Depois de ter sido responsável pela construção
da primeira universidade de estilo ocidental na Ásia, em Macau, a Igreja
Católica continua a reservar à Educação um papel central no território, onde é
talvez o maior prestador de serviços pedagógicos.
Em 1996, com a transferência de administração
à vista e com a esperada perda de privilégios e estatuto de que a Igreja
desfrutava nas relações sempre próximas com o Estado português, nasce o
Instituto Inter-Universitário de Macau (futura Universidade de São José),
criação da Diocese de Macau e da Universidade Católica portuguesa. A construção
de um novo campus em terrenos cedidos pelo Governo de Macau, a extensão para
Zhuhai e a formação de padres da China eram (e continuam a ser) objectivos.

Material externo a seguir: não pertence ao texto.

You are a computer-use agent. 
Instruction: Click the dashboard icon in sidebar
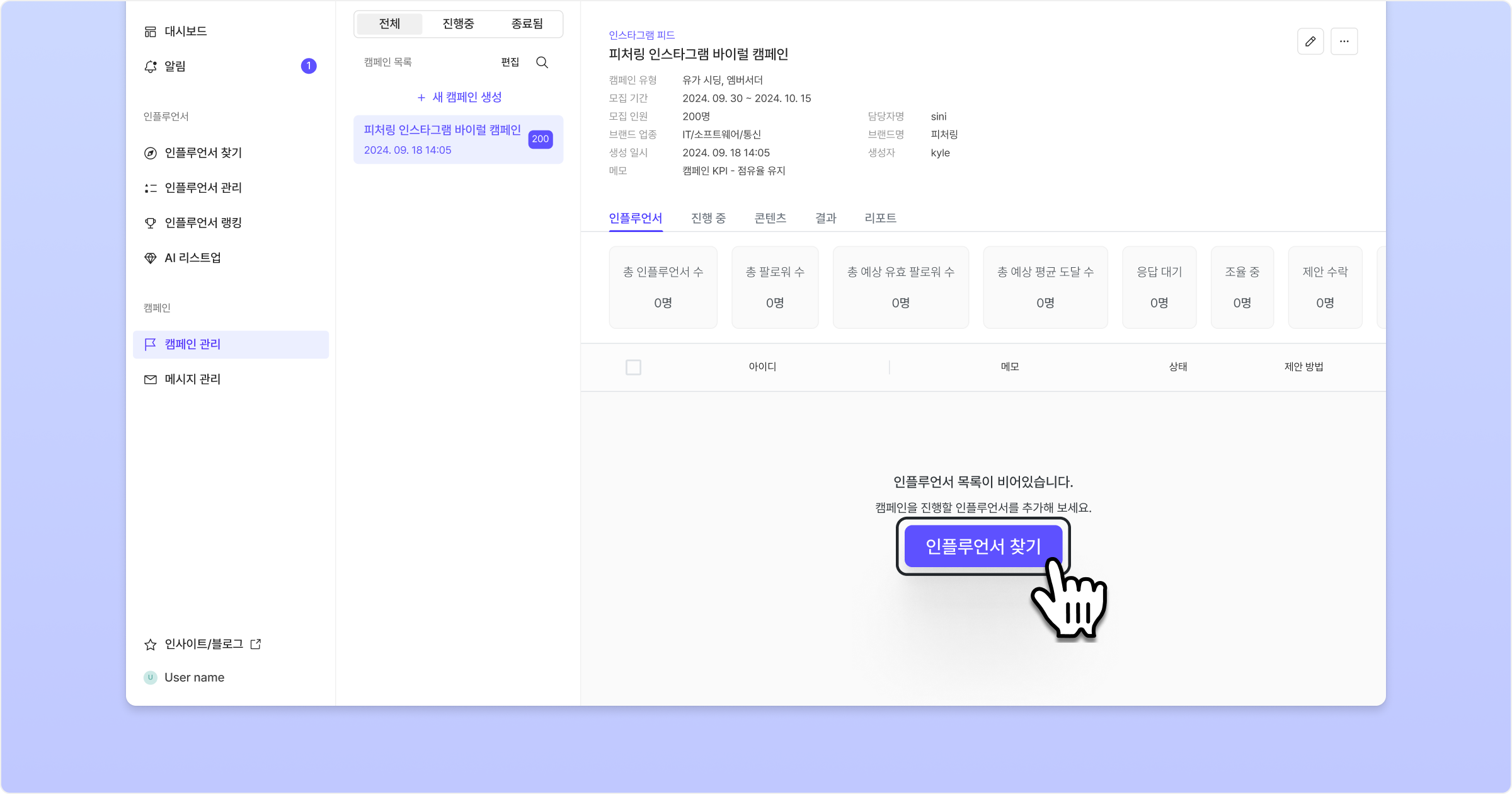pyautogui.click(x=150, y=32)
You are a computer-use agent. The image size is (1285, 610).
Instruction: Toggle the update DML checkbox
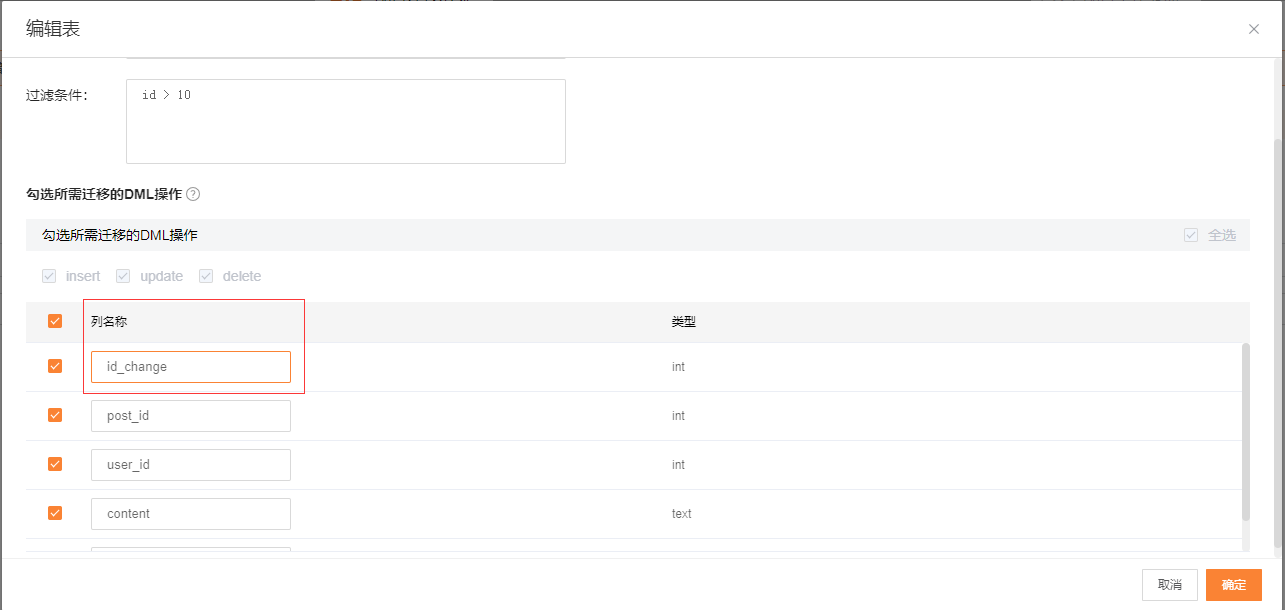click(x=123, y=276)
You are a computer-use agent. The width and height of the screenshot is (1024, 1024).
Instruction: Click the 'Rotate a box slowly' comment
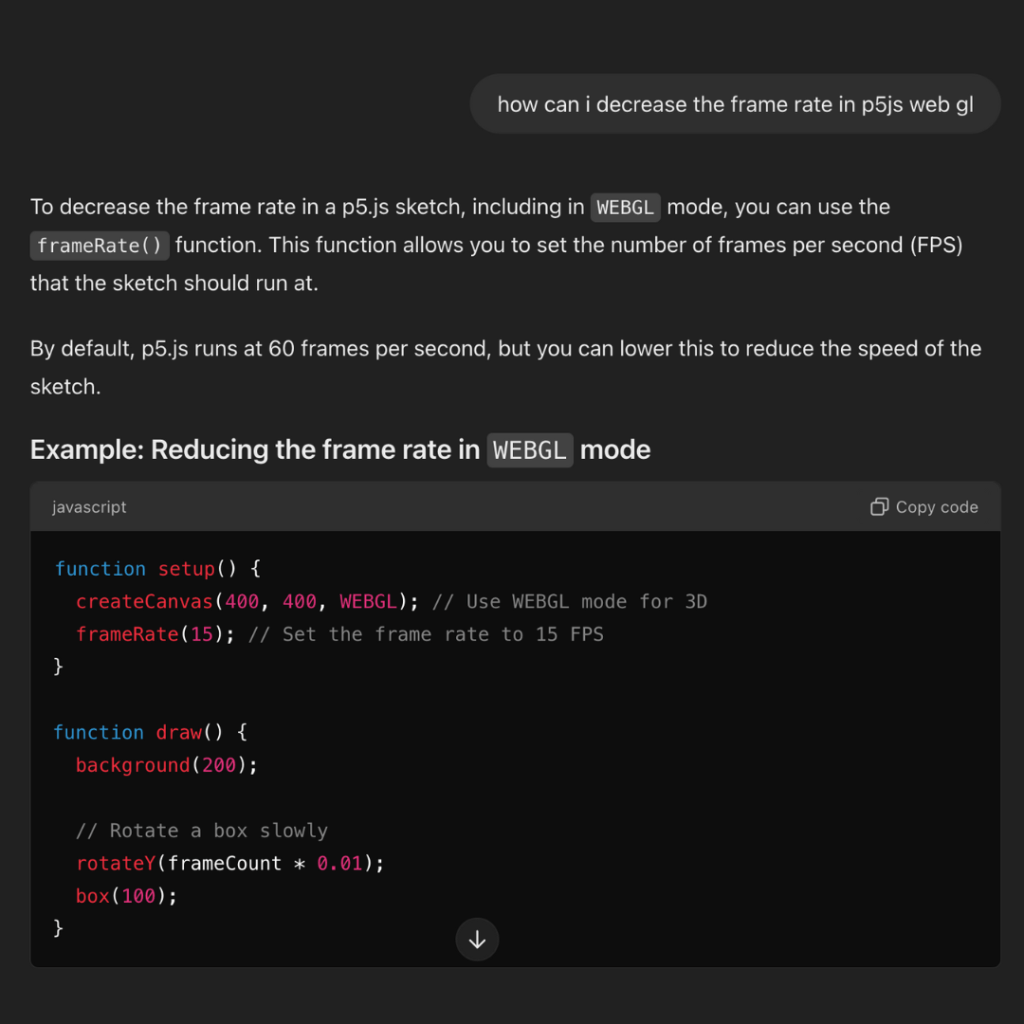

É desta teia que se desprende um professor de
Ciência Política da Universidade de São José, despedido porque se
disponibilizava a comentar a actualidade e as incidências da vida pública local
na comunicação social?
O reitor da Universidade de São José, Peter
Stilwell, teólogo com obra publicada, homem dado à reflexão sobre a questão
central do cristianismo - a essência do divino e a sua existência -, habituado
aos rigores do pensamento exigidos por disciplinas como a metafísica e a
ontologia, achou que um professor da instituição que dirige passa das marcas
quando intervém como cidadão.
Nas declarações que fez sobre este caso, Peter
Stilwell não esclareceu quais são essas marcas, nem o que é que levou a esta
decisão ou como chegou à conclusão que, em Macau, não convém ou não é possível
a um académico da sua universidade comentar assuntos da governação. Que
"impressões" e "opiniões" lhe foram chegando? De que
"vários sectores"? De quem? Stilwell, crente em verdades absolutas,
em dogmas, não acredita em valores absolutos? Defender a liberdade de expressão
não merece essa universalidade? Ou isso é coisa para existir apenas confinada a
certas latitudes e não em todo o mundo?
Não sei se alguma vez poderemos obter
respostas a estas e outras perguntas, mas as desventuras dos últimos dias
parecem ter-nos trazido tempos que, parece, nunca se foram. E muito pouco
mudou. Muito pouco muda.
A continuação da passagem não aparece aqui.